If the Democratic National Committee decides against Clinton, she will likely come under heavy pressure to bow out and allow Democrats to unite around Obama, a scenario for which some women's rights leaders and Clinton backers are already girding themselves.
"Probably I would support Obama, but I'm not making any decisions until she officially drops out," said Martha Burk, author of "Your Money and Your Life: The High Stakes for Women Voters in '08 and Beyond." As former chair of the Washington-based National Council of Women's Organizations, Burk led the campaign to open the Augusta National Golf Club in Georgia to women.
But before she would throw her weight behind Obama, Burk--who worked for New Mexico Gov. Bill Richardson before he bowed out of the Democratic race--said she and others should press Obama to make specific pledges on pay equity and other issues of concern to women.

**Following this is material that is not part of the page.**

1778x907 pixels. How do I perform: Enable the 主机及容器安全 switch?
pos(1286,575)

Others refuse to back Obama even if he becomes the nominee, a sentiment reflected in a March Gallup poll that showed that at least 28 percent of Clinton supporters would vote for McCain over Obama.

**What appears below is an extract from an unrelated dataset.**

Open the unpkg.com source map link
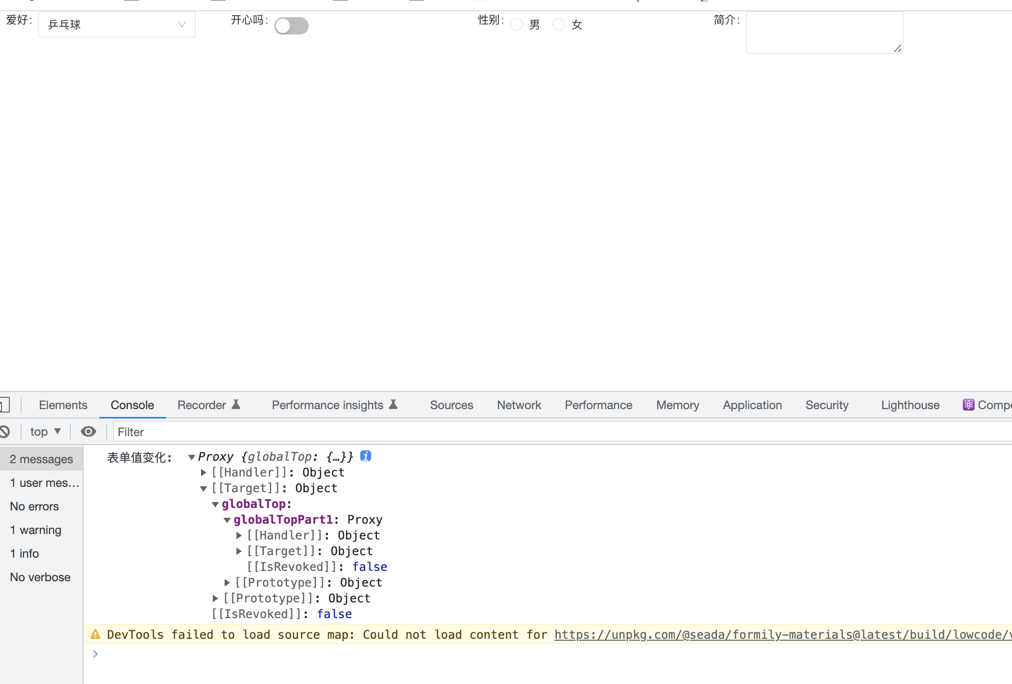This screenshot has height=684, width=1012. [737, 634]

Marcia Pappas, president of the New York state chapter of the National Organization for Women, plans to write in Clinton's name on the ballot if she isn't the nominee. "To say that we are going to forgive and go to the polls and pretend that nothing like this happened. . . I'm sorry," she said.
The idea of a combined dream team ticket uniting the two candidates has so far been limited to cryptic comments and unsubstantiated reports. Last week the New York Times ran a story of people anonymously tracking the idea back to Bill Clinton, but it was couched in official denials.
Virginia Gov. Timothy Kaine, a national co-chair of the Obama campaign, is among those saying Clinton should drop out so Obama can focus on a general election race against Arizona Sen. John McCain, the presumptive Republican nominee.
"I think we need to move to a position now where the campaign is between Sen. Obama and Sen. McCain and not have a side campaign between Sen. Obama and Sen. Clinton," Kaine told listeners of a radio call-in show in Virginia on Tuesday, according to the Washington Post.
Other prominent Democrats who have reportedly urged Clinton to get out of the race include Sen. Patrick Leahy, a Democrat from Vermont, and Sen. Chris Dodd of Connecticut, who also ran for the party's presidential nomination this year.
"We are tired of elected officials telling Hillary Clinton to step down and get out," Giesen said. "That's what people have been telling women for years."
Clinton is expected to continue her campaign at least through June 3, when South Dakota and Montana hold the final Democratic primaries of the year. Puerto Rico holds its primary on June 1.
Allison Stevens is Washington bureau chief at Women's eNews.